**Work item:** While leaving the pictures out, set down only the lines from the one with "You are a computer-use" through the end of the records, exactly as they stand.

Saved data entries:
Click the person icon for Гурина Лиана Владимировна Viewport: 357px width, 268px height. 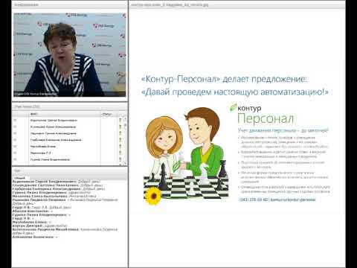(x=120, y=159)
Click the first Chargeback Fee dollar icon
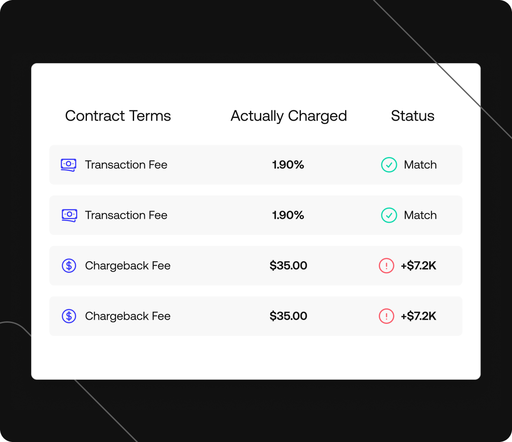The image size is (512, 442). (69, 266)
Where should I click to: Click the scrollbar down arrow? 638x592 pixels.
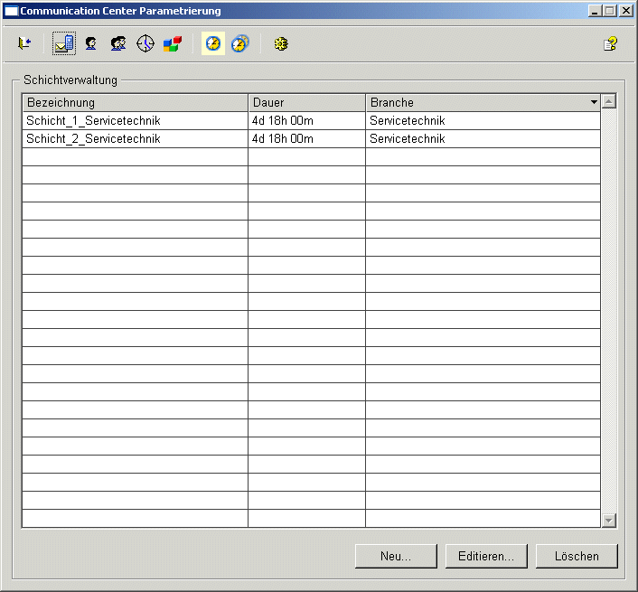(x=609, y=521)
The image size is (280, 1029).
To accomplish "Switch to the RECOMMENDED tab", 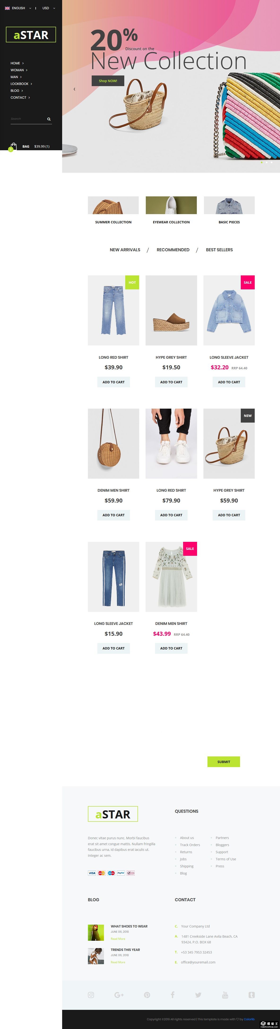I will (x=173, y=250).
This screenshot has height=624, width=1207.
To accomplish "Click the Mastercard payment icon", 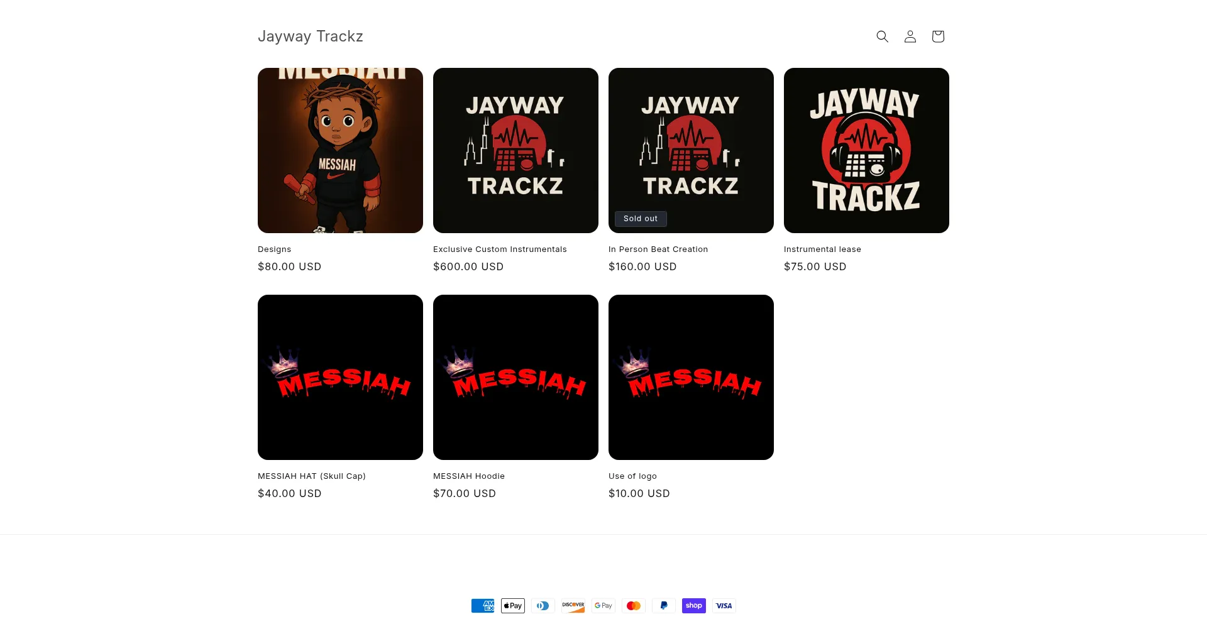I will tap(634, 606).
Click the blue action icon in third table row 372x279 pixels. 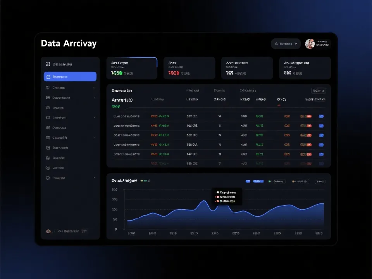click(321, 135)
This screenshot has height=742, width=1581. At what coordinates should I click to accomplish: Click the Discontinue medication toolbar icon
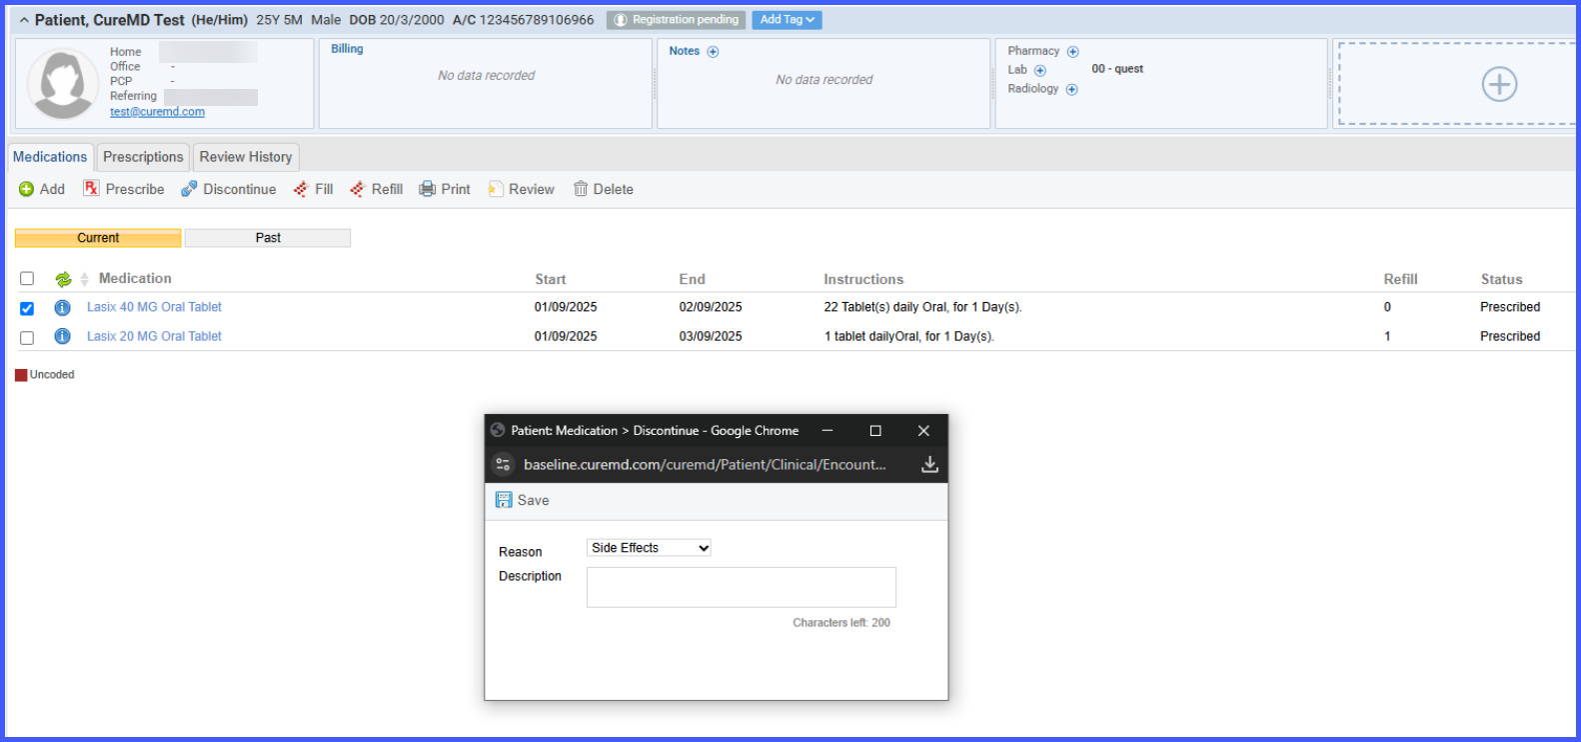click(x=189, y=189)
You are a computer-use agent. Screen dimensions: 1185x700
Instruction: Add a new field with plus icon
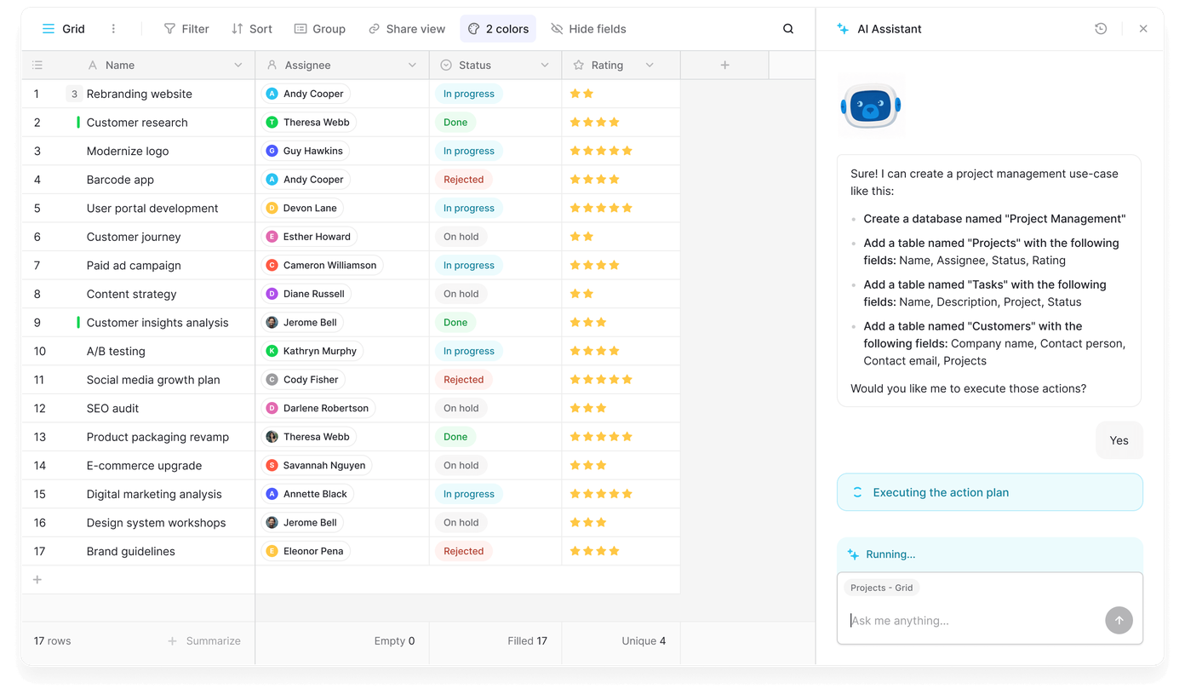point(724,65)
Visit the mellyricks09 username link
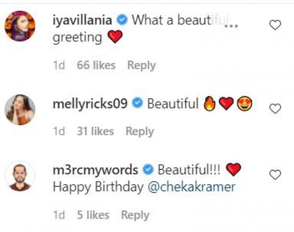294x232 pixels. 90,104

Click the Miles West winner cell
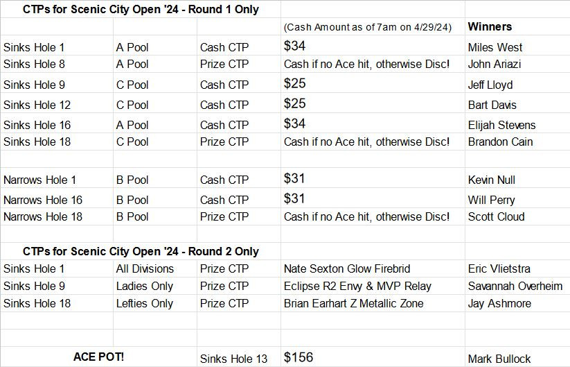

**Reply to the task:**
You are a computer-use agent. Screen dimensions: 1185x700
Instruction: Add a new field with plus icon
point(724,65)
Visit the mellyricks09 username link
294x232 pixels. 90,104

Click the Miles West winner cell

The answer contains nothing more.